I'll be there! I went last year and it was rad


----------



## hawbs (Mar 5, 2010)

I'm hoping to make it that way, lotta friends'll be up there but really it will just be my excuse to catch out for some spring traveling...


----------



## hassysmacker (Mar 5, 2010)

i will definitely be there.


----------



## LarZ (Mar 5, 2010)

I'll be there! Can't wait.


----------



## hassysmacker (Mar 11, 2010)

Perhaps those who are going, if interested in meeting each other, should propose a time, specific place to meet up and whatnot, as i'm sure there's going to be a toooon of people there?
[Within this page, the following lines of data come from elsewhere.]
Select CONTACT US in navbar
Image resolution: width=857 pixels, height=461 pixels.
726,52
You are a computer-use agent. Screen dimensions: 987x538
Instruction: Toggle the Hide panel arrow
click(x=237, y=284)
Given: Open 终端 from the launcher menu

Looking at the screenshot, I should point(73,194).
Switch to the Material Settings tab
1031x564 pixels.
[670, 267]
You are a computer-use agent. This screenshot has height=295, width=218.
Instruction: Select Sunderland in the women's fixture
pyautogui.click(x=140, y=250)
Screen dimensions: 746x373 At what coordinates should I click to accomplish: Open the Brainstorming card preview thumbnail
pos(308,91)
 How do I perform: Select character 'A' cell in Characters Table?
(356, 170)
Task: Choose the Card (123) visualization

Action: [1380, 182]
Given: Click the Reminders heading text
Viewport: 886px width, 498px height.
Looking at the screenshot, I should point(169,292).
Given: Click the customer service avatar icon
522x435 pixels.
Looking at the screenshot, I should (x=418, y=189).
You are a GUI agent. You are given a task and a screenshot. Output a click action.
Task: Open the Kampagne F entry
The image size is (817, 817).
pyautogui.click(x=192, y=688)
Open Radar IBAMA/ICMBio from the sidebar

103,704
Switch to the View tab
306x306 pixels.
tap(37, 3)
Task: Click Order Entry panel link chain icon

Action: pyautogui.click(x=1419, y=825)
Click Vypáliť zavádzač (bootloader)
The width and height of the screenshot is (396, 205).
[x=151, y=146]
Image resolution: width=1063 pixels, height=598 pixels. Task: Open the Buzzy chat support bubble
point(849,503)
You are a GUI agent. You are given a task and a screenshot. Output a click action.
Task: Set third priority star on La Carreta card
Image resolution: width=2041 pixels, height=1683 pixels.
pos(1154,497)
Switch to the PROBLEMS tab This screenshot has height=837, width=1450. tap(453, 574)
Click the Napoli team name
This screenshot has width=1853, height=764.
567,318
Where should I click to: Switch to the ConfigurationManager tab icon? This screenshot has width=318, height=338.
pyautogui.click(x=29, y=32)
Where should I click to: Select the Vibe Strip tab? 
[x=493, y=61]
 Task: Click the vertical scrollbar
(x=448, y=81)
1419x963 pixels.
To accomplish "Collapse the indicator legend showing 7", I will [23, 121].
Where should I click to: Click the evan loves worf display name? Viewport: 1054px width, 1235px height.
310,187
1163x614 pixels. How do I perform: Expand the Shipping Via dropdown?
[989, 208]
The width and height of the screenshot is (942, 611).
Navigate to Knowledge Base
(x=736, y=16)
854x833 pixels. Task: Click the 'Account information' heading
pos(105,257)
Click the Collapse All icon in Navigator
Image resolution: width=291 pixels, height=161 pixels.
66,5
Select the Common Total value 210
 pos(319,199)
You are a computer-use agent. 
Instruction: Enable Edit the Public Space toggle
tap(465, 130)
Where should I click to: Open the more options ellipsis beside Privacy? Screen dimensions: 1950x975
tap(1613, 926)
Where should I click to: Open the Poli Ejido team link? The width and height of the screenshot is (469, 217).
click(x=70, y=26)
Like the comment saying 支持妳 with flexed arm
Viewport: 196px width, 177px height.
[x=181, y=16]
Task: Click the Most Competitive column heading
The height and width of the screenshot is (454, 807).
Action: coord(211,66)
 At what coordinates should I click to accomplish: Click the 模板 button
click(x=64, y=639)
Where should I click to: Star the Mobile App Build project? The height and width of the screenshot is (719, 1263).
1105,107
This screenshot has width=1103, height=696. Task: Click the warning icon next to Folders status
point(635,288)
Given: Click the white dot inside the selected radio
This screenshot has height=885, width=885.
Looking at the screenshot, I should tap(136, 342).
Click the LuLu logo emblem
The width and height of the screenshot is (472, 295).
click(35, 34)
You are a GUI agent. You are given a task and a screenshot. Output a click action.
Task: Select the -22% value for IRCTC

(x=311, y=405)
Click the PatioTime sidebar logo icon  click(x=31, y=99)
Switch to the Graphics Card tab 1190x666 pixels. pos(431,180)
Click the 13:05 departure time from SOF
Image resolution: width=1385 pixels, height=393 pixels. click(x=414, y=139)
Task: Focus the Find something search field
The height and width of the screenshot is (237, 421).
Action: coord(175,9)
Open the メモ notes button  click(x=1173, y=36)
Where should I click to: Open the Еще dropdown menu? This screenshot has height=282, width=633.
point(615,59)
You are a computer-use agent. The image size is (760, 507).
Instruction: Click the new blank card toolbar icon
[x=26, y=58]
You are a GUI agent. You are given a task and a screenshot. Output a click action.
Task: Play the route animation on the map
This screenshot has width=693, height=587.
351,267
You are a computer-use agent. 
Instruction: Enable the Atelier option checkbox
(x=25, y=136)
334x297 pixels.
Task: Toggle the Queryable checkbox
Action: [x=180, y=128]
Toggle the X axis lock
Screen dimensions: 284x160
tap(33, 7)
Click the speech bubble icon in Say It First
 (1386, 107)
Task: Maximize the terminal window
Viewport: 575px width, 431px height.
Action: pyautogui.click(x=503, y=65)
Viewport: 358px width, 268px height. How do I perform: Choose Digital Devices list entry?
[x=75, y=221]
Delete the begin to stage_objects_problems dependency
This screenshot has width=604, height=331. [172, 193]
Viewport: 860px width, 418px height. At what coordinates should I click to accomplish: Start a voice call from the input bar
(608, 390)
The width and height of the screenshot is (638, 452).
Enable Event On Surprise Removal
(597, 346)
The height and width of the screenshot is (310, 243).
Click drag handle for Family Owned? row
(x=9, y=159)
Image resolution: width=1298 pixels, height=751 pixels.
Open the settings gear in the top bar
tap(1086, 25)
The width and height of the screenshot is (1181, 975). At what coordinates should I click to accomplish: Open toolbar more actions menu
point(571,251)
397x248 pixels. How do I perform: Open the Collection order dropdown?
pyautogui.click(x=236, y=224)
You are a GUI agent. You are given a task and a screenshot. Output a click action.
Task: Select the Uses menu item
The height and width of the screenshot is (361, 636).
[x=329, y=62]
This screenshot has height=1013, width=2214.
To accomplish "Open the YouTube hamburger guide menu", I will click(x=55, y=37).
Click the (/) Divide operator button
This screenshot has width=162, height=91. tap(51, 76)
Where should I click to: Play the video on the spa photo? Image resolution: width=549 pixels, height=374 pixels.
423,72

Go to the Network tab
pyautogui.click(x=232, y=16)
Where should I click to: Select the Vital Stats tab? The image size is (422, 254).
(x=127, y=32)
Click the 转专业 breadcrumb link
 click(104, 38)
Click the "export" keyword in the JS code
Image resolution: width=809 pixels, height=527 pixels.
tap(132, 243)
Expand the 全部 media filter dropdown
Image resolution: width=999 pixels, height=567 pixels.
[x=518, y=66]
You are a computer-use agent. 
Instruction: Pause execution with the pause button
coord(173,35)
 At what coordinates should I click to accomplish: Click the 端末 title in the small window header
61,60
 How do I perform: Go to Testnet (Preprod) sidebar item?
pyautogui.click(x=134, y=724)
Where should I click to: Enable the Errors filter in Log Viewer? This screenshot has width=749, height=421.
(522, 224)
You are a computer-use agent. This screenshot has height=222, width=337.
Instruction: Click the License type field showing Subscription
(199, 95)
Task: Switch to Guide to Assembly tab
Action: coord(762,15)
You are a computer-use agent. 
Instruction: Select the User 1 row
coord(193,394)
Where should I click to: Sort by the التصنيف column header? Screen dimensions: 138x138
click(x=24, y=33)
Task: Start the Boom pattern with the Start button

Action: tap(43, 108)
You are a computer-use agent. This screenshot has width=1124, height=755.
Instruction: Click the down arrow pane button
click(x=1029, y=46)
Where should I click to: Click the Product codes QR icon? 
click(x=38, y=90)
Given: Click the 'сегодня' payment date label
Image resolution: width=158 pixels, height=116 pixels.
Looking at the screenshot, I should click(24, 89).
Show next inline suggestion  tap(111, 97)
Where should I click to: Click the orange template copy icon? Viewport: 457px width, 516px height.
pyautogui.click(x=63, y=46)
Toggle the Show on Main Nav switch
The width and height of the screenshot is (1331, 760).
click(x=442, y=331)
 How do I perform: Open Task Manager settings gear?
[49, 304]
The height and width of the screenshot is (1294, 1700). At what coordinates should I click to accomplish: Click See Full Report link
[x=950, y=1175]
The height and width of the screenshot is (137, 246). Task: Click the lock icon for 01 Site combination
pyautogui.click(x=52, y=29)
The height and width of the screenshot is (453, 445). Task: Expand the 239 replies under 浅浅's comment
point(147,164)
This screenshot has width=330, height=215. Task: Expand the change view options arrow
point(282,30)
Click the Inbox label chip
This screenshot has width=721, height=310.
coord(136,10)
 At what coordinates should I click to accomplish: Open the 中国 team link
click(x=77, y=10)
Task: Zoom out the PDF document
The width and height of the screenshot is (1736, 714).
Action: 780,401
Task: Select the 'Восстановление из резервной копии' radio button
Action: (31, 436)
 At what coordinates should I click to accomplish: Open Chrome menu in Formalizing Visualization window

I don't know, just a thought. Probably due to the fact that I'm assuming I won't really know anyone there.


----------



## connerR (Mar 11, 2010)

I should definitely be there, unless something grievous happens. I'd be down for a meet up at some point.


----------



## BUMJUG (Mar 11, 2010)

i will be there as well.....connor lets start an STP side discussion...on travell and whatnot??


----------